There’s a Time profile on Martin Scorsese where the filmmaker mentions “lots of movie projects” in the works, including an adaptation of Marilynne Robinson’s “Home” — here’s the book’s synopsis:
The Reverend Boughton’s hell-raising son, Jack, has come home after twenty years away. Artful and devious in his youth, now an alcoholic carrying two decades worth of secrets, he is perpetually at odds with his traditionalist father, though he remains his most beloved child. As Jack tries to make peace with his father, he begins to forge an intense bond with his sister Glory, herself returning home with a broken heart and turbulent past.
This is the first we’ve heard about “Home.” It does sound like an intimate film, not as epic as the films Scorsese has been making these last 20 years, most of which were these big Hollywood epics.
Scorsese does also talk about his Jesus movie–a project that the legendary filmmaker conjured up after “responding to the Pope’s appeal […] by imagining and writing a screenplay for a film about Jesus.”
Scorsese isn’t exactly sure if this film will be an actual movie, and it does sound like it might be a hybrid of fiction and non-fiction storytelling, with Scorsese appearing in the film:
I don’t know what it’s going to be, exactly. I don’t know what you’d call it. It wouldn’t be a straight narrative. But there would be staged scenes. And I’d be in it.
“Killers of the Flower Moon” is being released on October 20th and ‘Killers’ author David Grann has mentioned that his book, “The Wager,” would potentially be the next film Scorsese shoots.

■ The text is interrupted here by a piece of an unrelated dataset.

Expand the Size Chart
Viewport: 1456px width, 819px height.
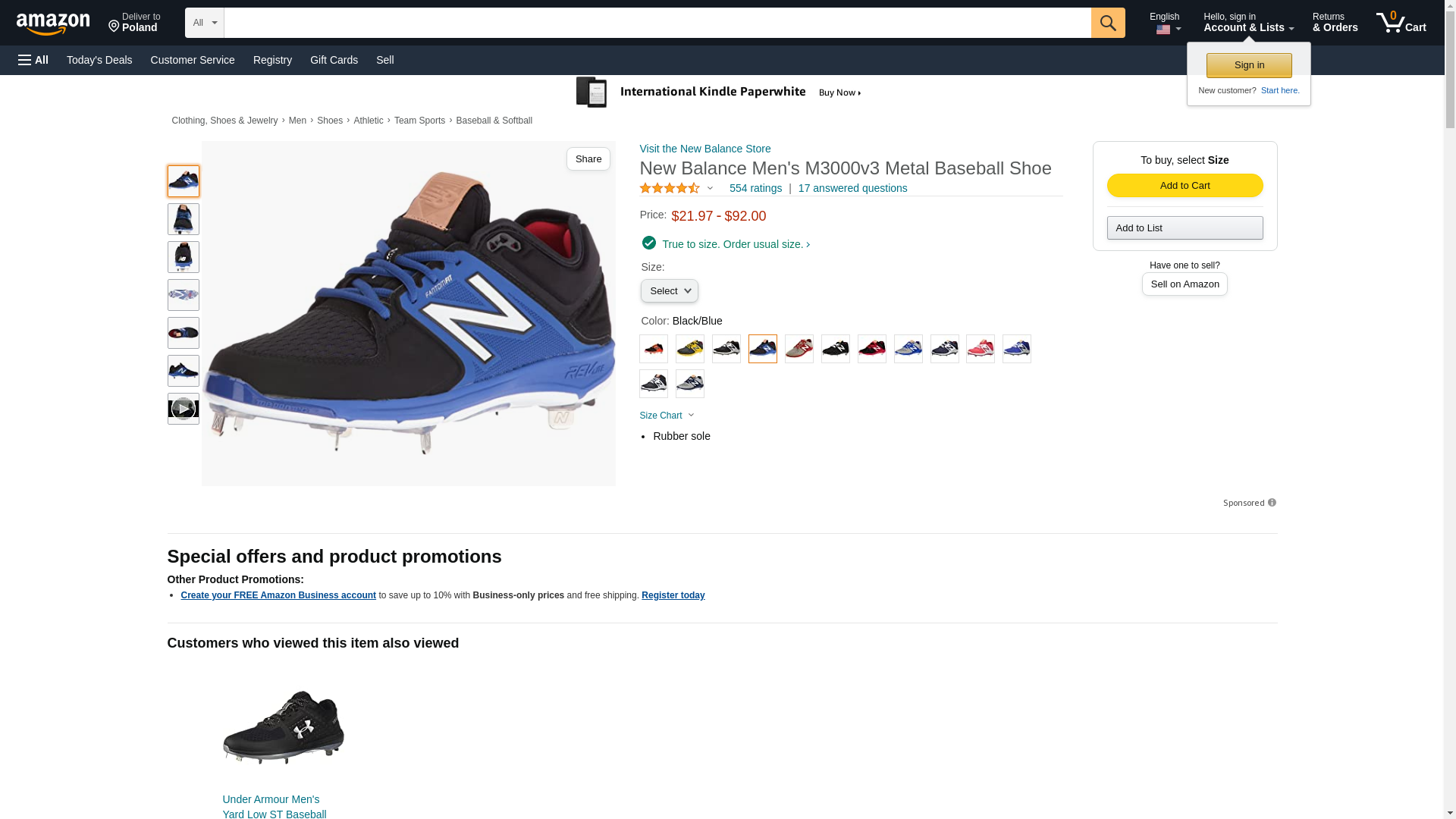(667, 416)
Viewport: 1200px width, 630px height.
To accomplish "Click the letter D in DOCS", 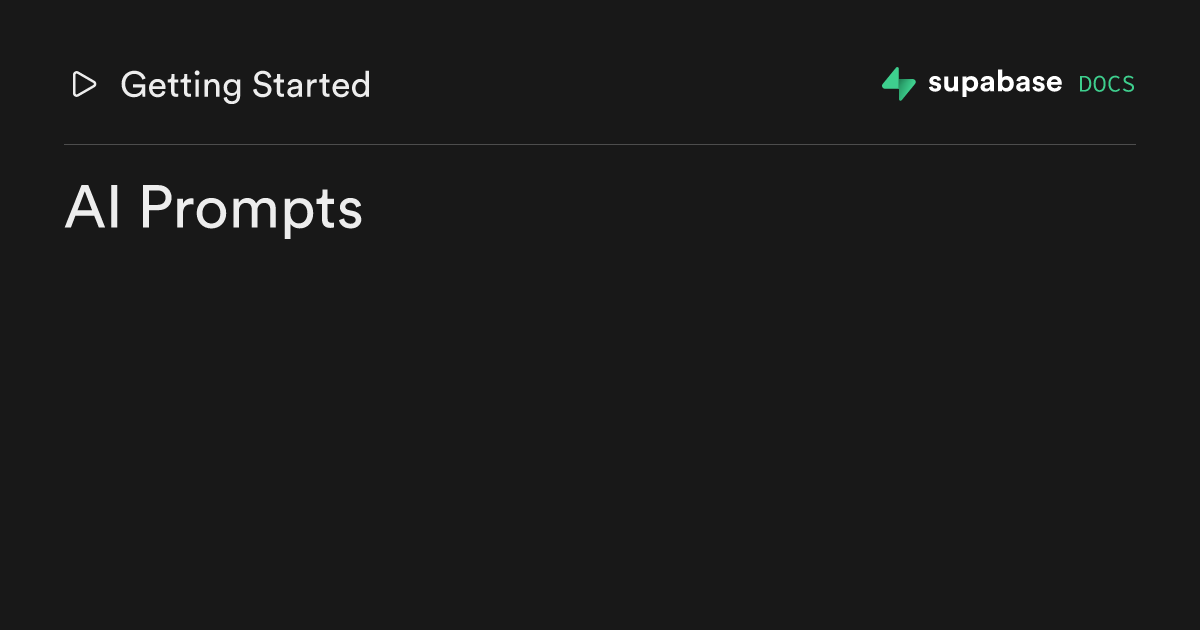I will (1084, 85).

Not counting “Home,” “The Wager” and Jesus, Scorsese currently has two other films in development; a Jerry Garcia biopic, and a Teddy Roosevelt biopic starring Leonardo DiCaprio. That’s a total of five projects the 80-year-old filmmaker is working on.
Scorsese has mentioned that he has no plans in retiring. He wants to continue directing movies until he just physically can’t make them anymore. Here’s what he said back in May:
“I’m old. I read stuff. I see things. I want to tell stories, and there’s no more time. Kurosawa, when he got his Oscar, when George [Lucas] and Steven [Spielberg] gave it to him, he said, “I’m only now beginning to see the possibility of what cinema could be, and it’s too late.” He was 83. At the time, I said, “What does he mean?” Now I know what he means.”